Katey began telling her how she found out about the painting, but she didn't pay attention. She just stared at the pieces, jaw agape.

The one in mid-arabesque was definitely of her. There was no mistaking the red costume she wore when she danced solo to Barbra Streisand's rendition of All I Ask of You during last school year’s dance recital. That particular painting of her would have been forgivable, not only because it could have been of any dancer, but also because of the detail. Even in her shock she could see that the artist took great care in bringing that moment to life. The red skirt seemed to be flowing fluidly even in still life. And the sequins! The artist painstakingly recreated the pattern of the sequins on the dress and how beautifully it shone against the spotlight. How many hours did it take to do that?
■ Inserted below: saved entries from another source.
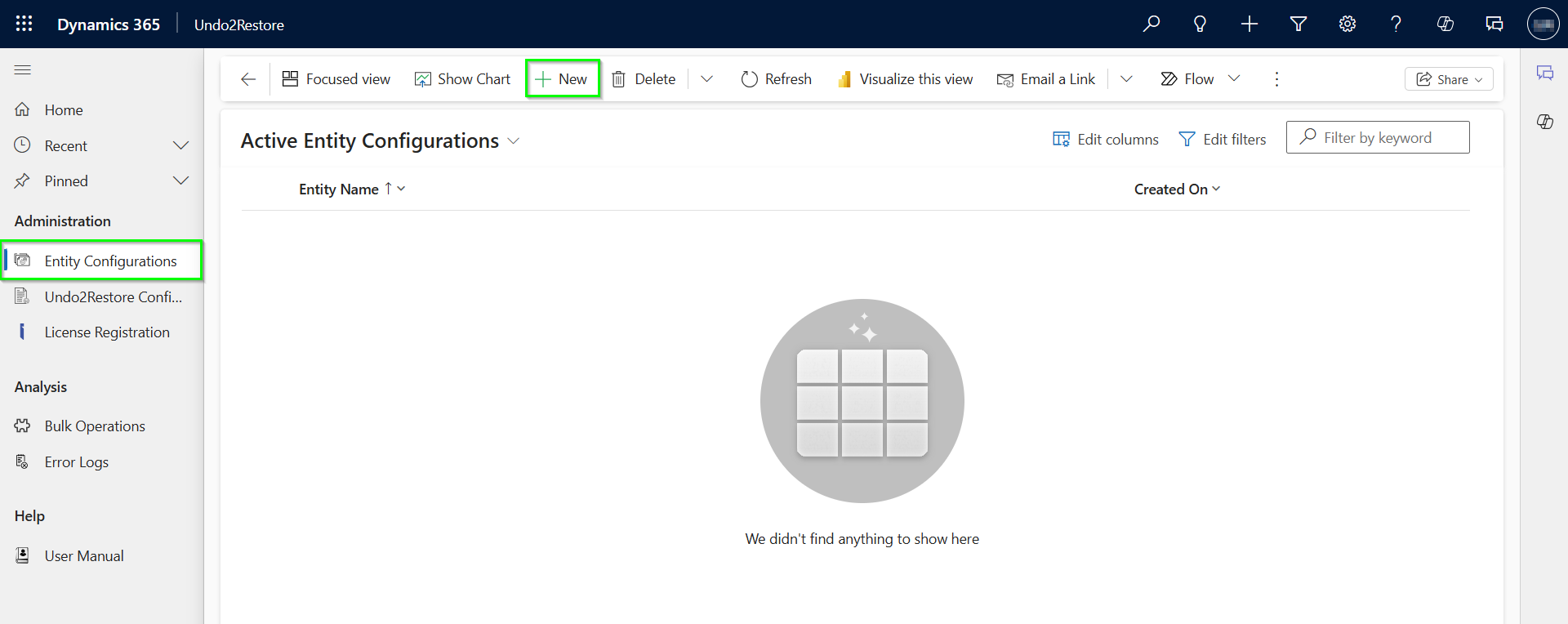1568x624 pixels.
Task: Click the New button in toolbar
Action: [x=563, y=79]
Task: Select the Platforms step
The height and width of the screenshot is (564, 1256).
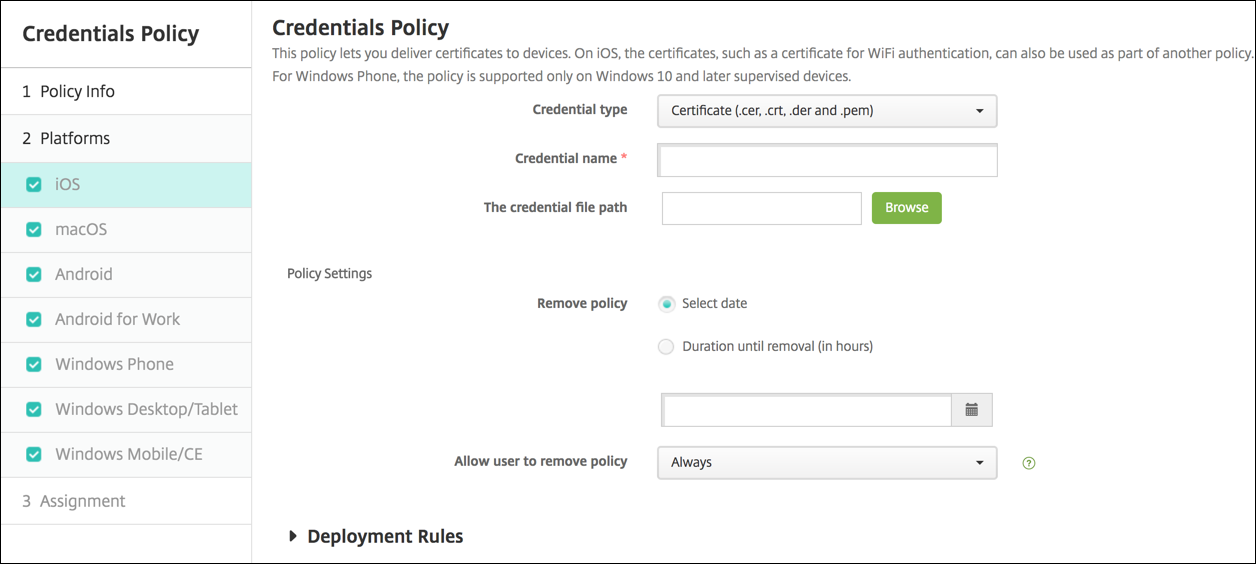Action: [x=75, y=139]
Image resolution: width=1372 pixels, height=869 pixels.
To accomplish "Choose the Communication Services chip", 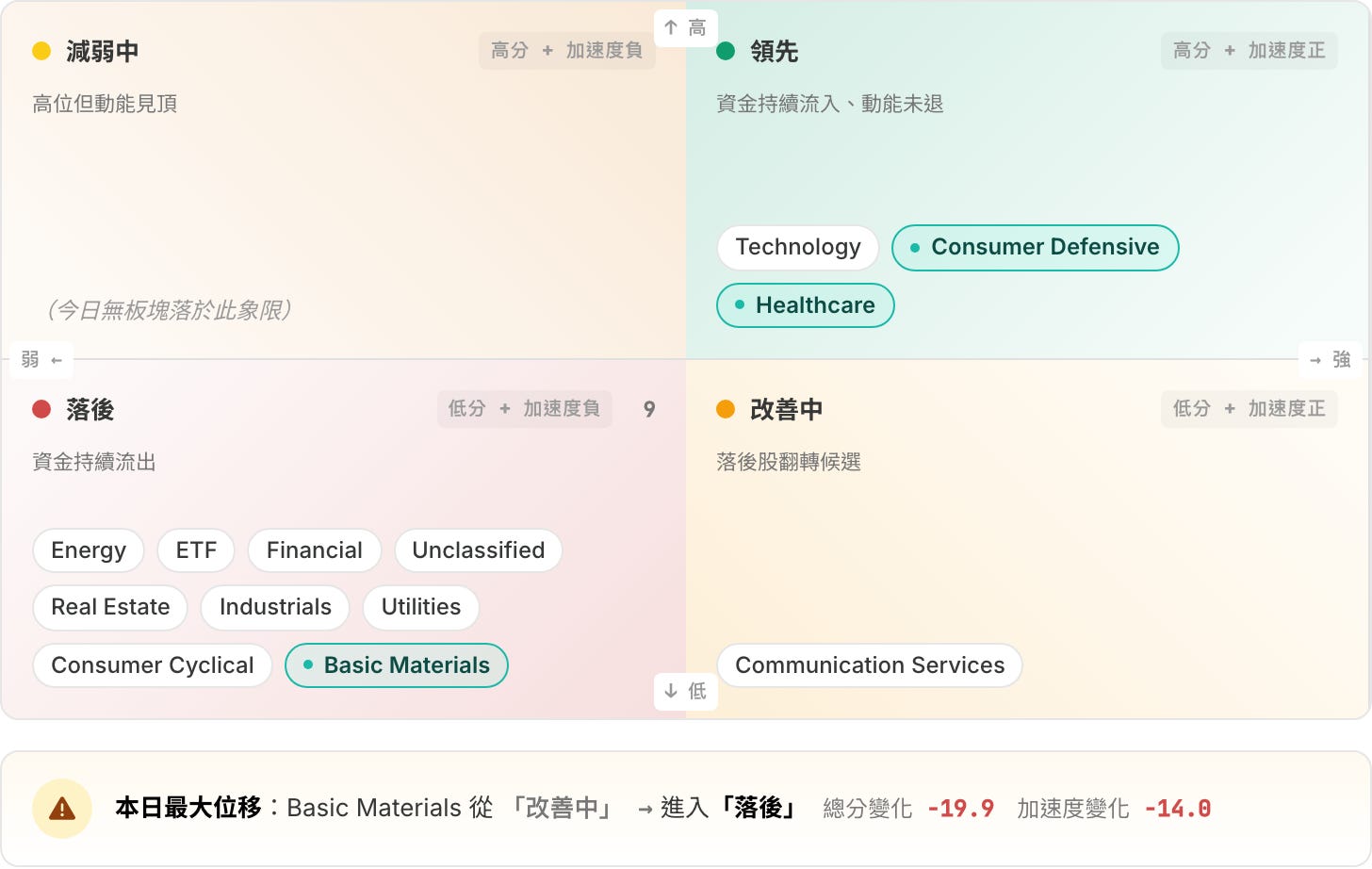I will (870, 665).
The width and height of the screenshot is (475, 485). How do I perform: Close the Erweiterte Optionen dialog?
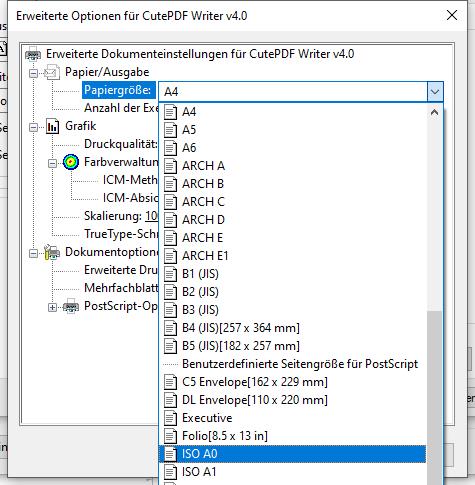[452, 15]
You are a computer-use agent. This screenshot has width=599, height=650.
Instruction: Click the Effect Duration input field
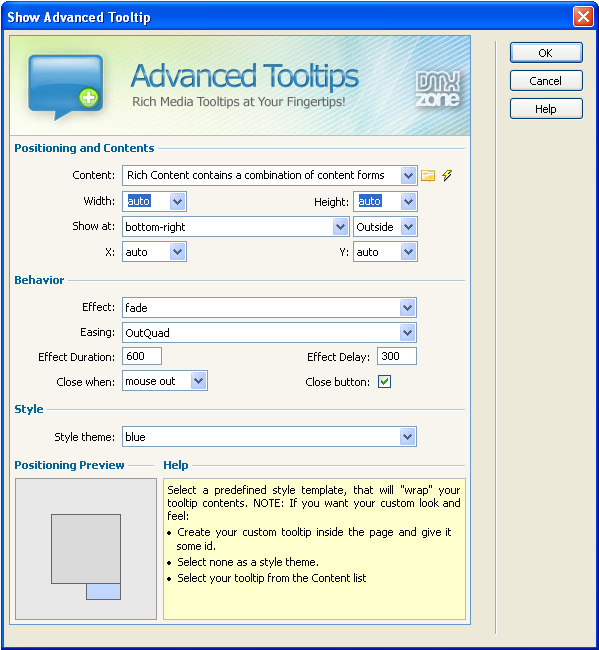[x=142, y=356]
But the one of her face... The Saree in the painting looked as if she was looking at someone she loved. Her expression, as emphasized by the soft tones of the watercolor, was so tender that the real Saree felt like her privacy was invaded. Like she was bared in front of everyone and made... vulnerable.

No wonder the students at the quad were staring at her. This was mortifying.
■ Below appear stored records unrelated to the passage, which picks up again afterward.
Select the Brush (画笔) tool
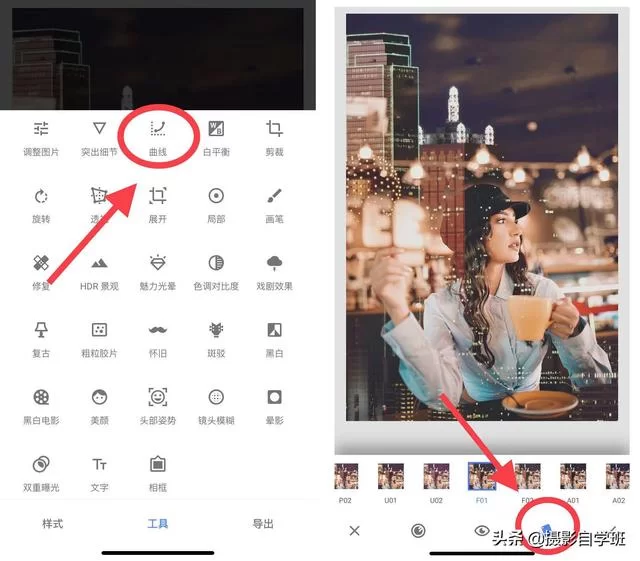 click(273, 203)
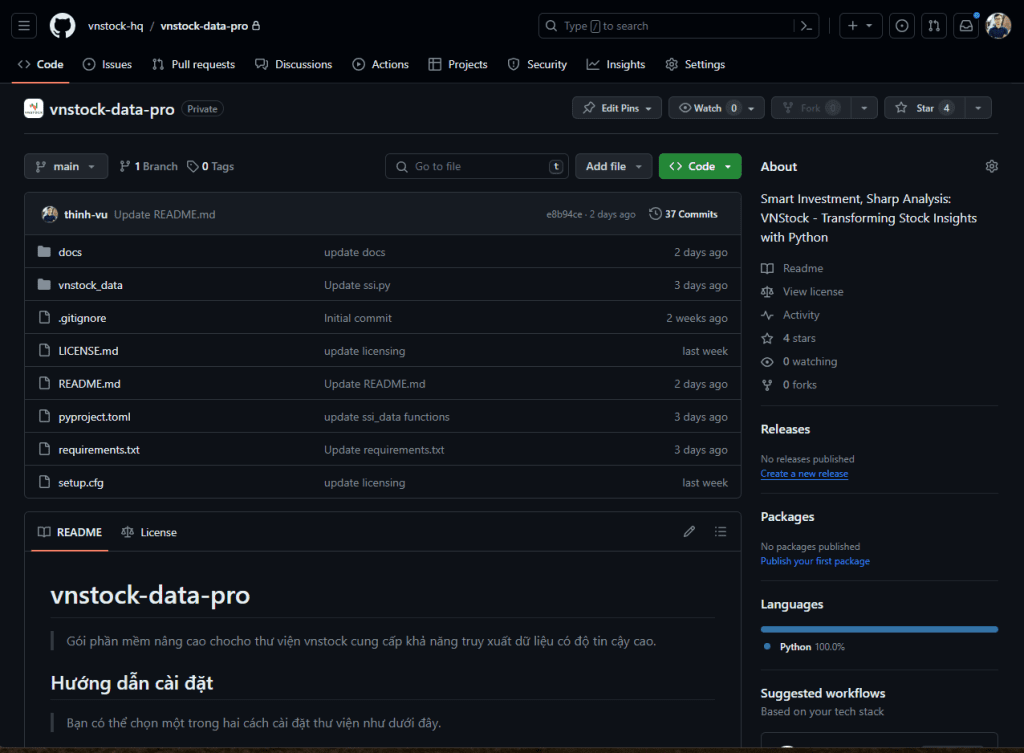Open the issues icon next to pull requests

[x=901, y=25]
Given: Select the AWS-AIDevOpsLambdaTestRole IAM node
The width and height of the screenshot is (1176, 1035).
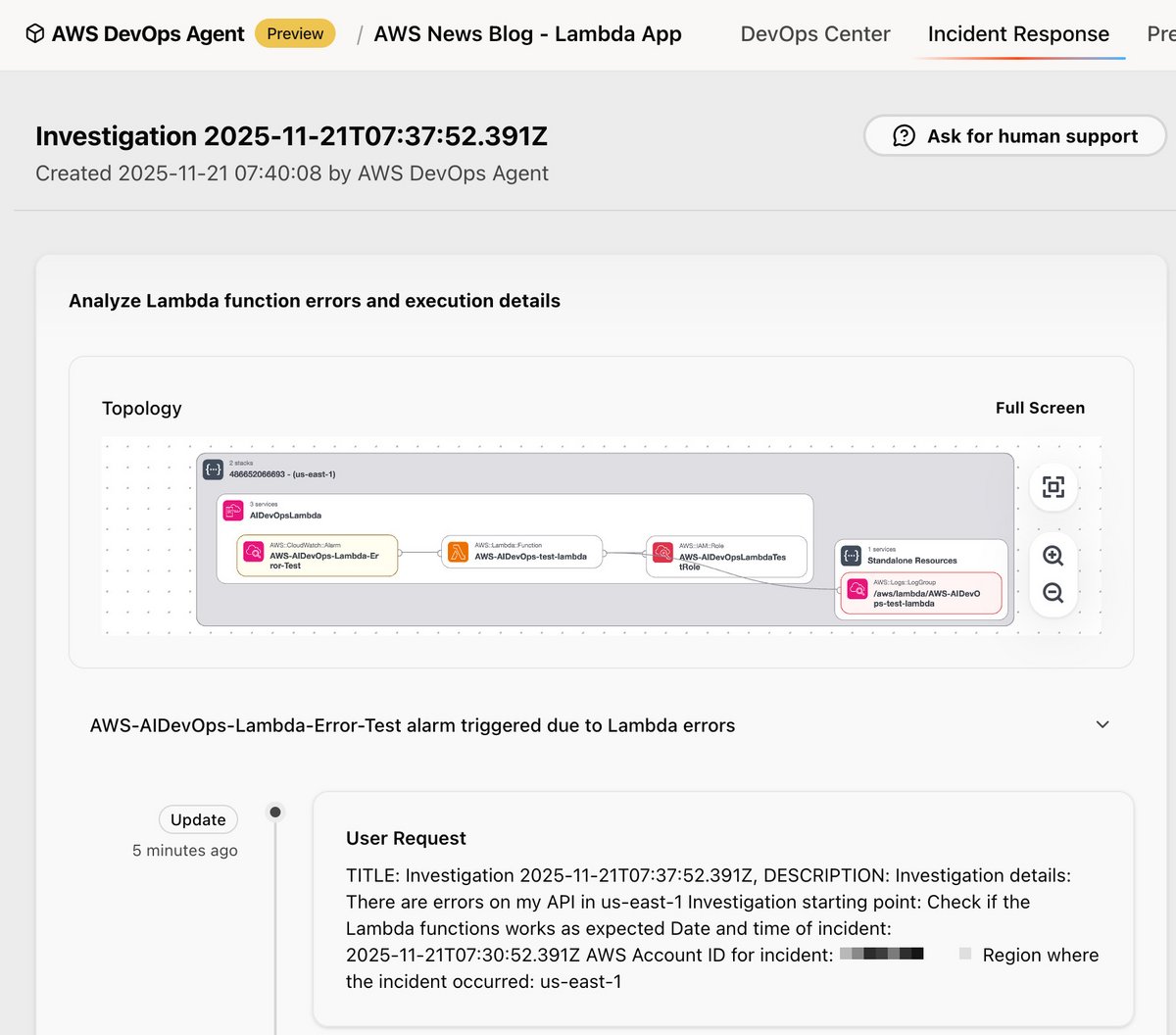Looking at the screenshot, I should (726, 554).
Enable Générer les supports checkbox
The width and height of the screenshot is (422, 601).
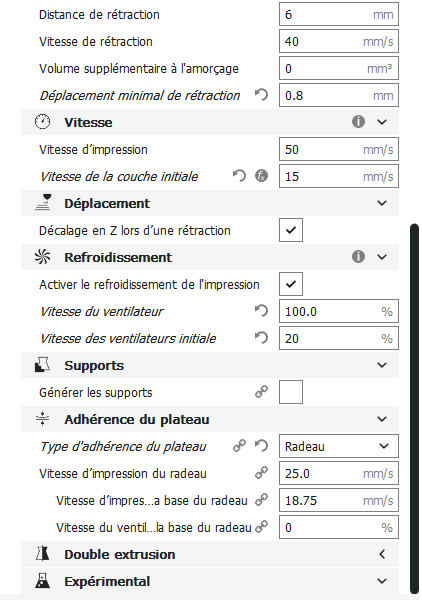pyautogui.click(x=291, y=392)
Saree's eyes went at the labels at the bottom of the pieces.

Grace in Motion

Oil on canvas

Eli Antonio

Eloquence

Watercolor portrait

Eli Antonio

"... And I just had to show it to you. So there." Katey paused from her monologue. "Saree?"

Saree ignored her friend. Instead, she went straight to a group of students she knew to be art club members who were hanging out by a big collage of what looked like to be a forest with illustrations from children’s books.

"Saree!" Katey called, hot on her heels.

The art club members stopped talking when they saw Saree approaching. Sensing her anger, they purposefully looked away. But that didn't deter her.

"Where is Antonio?" She demanded of the boy who had the misfortune of being a split-second too late in avoiding making eye contact with her. At the back of her mind, she recalled his name: Aaron Basco, from the same level but a different section.

"Antonio?" The hapless Basco repeated. He turned to his friends but only got shrugs or subtle head shakes.

"Where is Antonio, Basco?" Saree asked again.

"I saw him talking to Mr. Bayle upstairs an hour or so ago--"

Saree turned on her heels and stormed away.

"Saree, wait!" Katey reached for her arm, but she just brushed past her and headed for the stairs.

-@-

I hate him. I hate him. I hate him...

She barged into two (fortunately empty) classrooms and crossed the (fortunately deserted) bridge connecting the two wings before she found him in the third and last classroom at the other end of the building, sitting alone in the farthest corner. By then, she lost count of how many times she repeated ‘I hate him’ and murdering him in her mind. She was just fuming mad.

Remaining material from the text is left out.